Baissant la tête, le brun réajusta sa veste, et s'apprêta à quitter la pièce. Quelques instants avant d'ouvrir la porte, il se ravisa.
« Non. Tu as raison. Je n'ai jamais été très perspicace. Tout ce que j'ai vu de toi, c'est quelqu'un qui cherchait à tout prix à être quelqu'un. Quelqu'un qui était prêt à tout pour sa fierté. Qui, mort de peur, se cache pour pleurer. Quelqu'un qui n'a jamais pu tuer qui que ce soit. Qui n'a jamais fait quelque chose de vraiment mauvais. Quelqu'un à qui on n'a pas forcément donné sa chance. »
Draco avait fermé les yeux, essayant par tous les moyens de contenir le peu de dignité qui lui restait.
« Va-t-en... »
« J'ai fait beaucoup d'erreurs, et je m'en excuse. Pour ce que mes excuses valent... mais c'est déjà ça. Je n'ai jamais ouvert les yeux, et quand le moment s'est présenté, je n'ai pas osé te tendre la main. Je n'ai pas su. »
« Va-t-en... je t'en supplie... »
« Je t'ai blessé, et pas que physiquement. Je t'ai fait plus de mal que tu ne m'en as jamais fait. Alors, peut-être est-ce beaucoup te demander de me pardonner et de faire la paix, mais pour nos fils, je n'ai pas le choix. Draco, pardonne-moi. »
Seulement, cette fois-ci, le blond ne put rien répondre. Il eut juste le temps de porter une main à son visage avant de s'effondrer en larmes, perdant totalement ses moyens. Le barrage qui avait si longtemps contenu toutes ses émotions s'était fissuré, et ne manquerait pas de lâcher totalement. Il ne devait pas... il devait tenir. Coûte que coûte...
Mais comment ne pas perdre la tête, lorsque Harry eut le réflexe de le prendre dans ses bras ? Ça n'avait rien d'une étreinte amicale, encore moins amoureuse, Draco le savait. Ce n'était que pure politesse, un geste psychologiquement calculé pour contenir les conséquences du choc. Au final, ce fut pire que mieux : Draco le repoussa violemment.
« Ne me touche pas! Ne me touche pas ! Ne m'approche pas ! »
Il s'écarta encore, jusqu'à buter dans le bureau, sur lequel il s'appuya maladroitement. Entre deux sanglots, il leva ses yeux rougis vers ceux de Harry. Il voulait le regarder dans les yeux. Pour une fois, il voulait le laisser voir, le laisser entrer dans son esprit. Lui laisser comprendre ce qu'il n'arrivait pas à lui dire. Mettre fin à toutes ces années de souffrances silencieuses.
Harry vit. Il comprit. Et tout ce qu'il put articuler, en avançant vers Draco, ce fut de nouvelles excuses.
« Arrête de t'excuser ! Arrête à la fin ! Ca m'énerve ! Tu te fous bien de savoir ce que je ressens, tout ce qui t'importe c'est ton fils ! Ton fils ton fils ton fils ! Et avant lui, il n'y avait que toi qui comptait ! Toi, toi et toujours toi ! Tu... Tu étais si... »
Prit de nouveaux sanglots, Draco s'effondra sur le sol, la tête entre les mains.
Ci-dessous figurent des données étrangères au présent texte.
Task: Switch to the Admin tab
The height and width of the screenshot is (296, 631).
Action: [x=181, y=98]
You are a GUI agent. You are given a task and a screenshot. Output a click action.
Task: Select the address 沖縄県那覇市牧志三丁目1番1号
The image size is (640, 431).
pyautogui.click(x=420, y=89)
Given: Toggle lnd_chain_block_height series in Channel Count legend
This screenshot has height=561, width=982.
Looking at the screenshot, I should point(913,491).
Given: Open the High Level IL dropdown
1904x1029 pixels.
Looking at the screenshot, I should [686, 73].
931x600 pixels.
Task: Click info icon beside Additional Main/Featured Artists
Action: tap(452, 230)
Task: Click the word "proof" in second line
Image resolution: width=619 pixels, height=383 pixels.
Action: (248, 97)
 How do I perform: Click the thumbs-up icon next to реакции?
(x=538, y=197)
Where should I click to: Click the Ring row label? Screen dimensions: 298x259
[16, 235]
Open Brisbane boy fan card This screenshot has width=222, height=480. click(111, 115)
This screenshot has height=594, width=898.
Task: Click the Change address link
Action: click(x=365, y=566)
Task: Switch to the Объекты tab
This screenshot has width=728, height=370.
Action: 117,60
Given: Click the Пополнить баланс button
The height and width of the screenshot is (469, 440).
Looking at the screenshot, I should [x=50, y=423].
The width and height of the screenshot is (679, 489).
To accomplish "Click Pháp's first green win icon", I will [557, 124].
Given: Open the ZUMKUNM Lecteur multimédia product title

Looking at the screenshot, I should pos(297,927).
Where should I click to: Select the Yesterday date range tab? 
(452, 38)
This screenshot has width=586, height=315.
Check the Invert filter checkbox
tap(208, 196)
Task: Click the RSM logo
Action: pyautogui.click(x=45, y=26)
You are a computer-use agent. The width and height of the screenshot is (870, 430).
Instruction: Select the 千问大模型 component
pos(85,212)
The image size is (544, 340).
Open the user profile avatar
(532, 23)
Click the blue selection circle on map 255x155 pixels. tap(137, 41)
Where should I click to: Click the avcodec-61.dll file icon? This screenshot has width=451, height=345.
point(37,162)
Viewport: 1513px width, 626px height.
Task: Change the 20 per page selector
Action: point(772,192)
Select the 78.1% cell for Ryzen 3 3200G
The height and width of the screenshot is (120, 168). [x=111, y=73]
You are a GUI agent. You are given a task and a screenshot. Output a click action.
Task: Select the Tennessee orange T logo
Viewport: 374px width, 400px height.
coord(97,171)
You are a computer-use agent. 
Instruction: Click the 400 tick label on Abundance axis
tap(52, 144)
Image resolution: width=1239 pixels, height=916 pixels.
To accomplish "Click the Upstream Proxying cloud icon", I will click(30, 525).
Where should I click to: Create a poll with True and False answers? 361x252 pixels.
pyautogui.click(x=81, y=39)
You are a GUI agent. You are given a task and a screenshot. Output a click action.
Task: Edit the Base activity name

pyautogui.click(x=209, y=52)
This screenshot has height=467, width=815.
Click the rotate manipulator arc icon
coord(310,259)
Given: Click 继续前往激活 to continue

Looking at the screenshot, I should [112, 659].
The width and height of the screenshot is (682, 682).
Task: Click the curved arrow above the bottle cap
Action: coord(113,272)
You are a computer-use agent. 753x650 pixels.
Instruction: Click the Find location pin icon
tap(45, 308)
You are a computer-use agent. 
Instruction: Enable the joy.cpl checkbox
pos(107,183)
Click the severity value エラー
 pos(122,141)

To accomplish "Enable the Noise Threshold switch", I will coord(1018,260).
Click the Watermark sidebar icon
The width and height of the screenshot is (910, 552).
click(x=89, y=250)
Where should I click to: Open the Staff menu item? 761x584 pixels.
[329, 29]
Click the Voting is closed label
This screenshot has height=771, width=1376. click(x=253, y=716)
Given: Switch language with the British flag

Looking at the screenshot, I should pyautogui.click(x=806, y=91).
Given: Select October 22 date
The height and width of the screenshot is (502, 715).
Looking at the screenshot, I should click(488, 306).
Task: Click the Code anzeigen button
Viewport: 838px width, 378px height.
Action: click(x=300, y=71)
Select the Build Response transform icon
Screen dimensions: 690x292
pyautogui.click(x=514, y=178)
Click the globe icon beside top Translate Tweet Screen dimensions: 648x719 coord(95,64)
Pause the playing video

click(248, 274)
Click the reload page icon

« … Je sais Draco. Je suis désolé... je... Je ne suis pas comme Albus. Je ne suis pas... Enfin... même si on s'était bien entendus, je n'aurais pas pu... tu comprends ? »
Le blond ne sanglotait pas, pas plus qu'il ne pleurait : il hurlait presque, comme pour tenter de couvrir la voix de Harry. Il ne voulait pas entendre ça, pas ça, pas après toutes ces années... Pas ça...
« Tout ce qu'on peut faire, » continua Harry « ...c'est de laisser à Albus et Scorpius une chance... ? »
Mais fou de chagrin, Draco ne put répondre.
« Je suis désolé, Draco. Je suis vraiment désolé... »
Pas autant que moi, Potter. Pas autant que moi.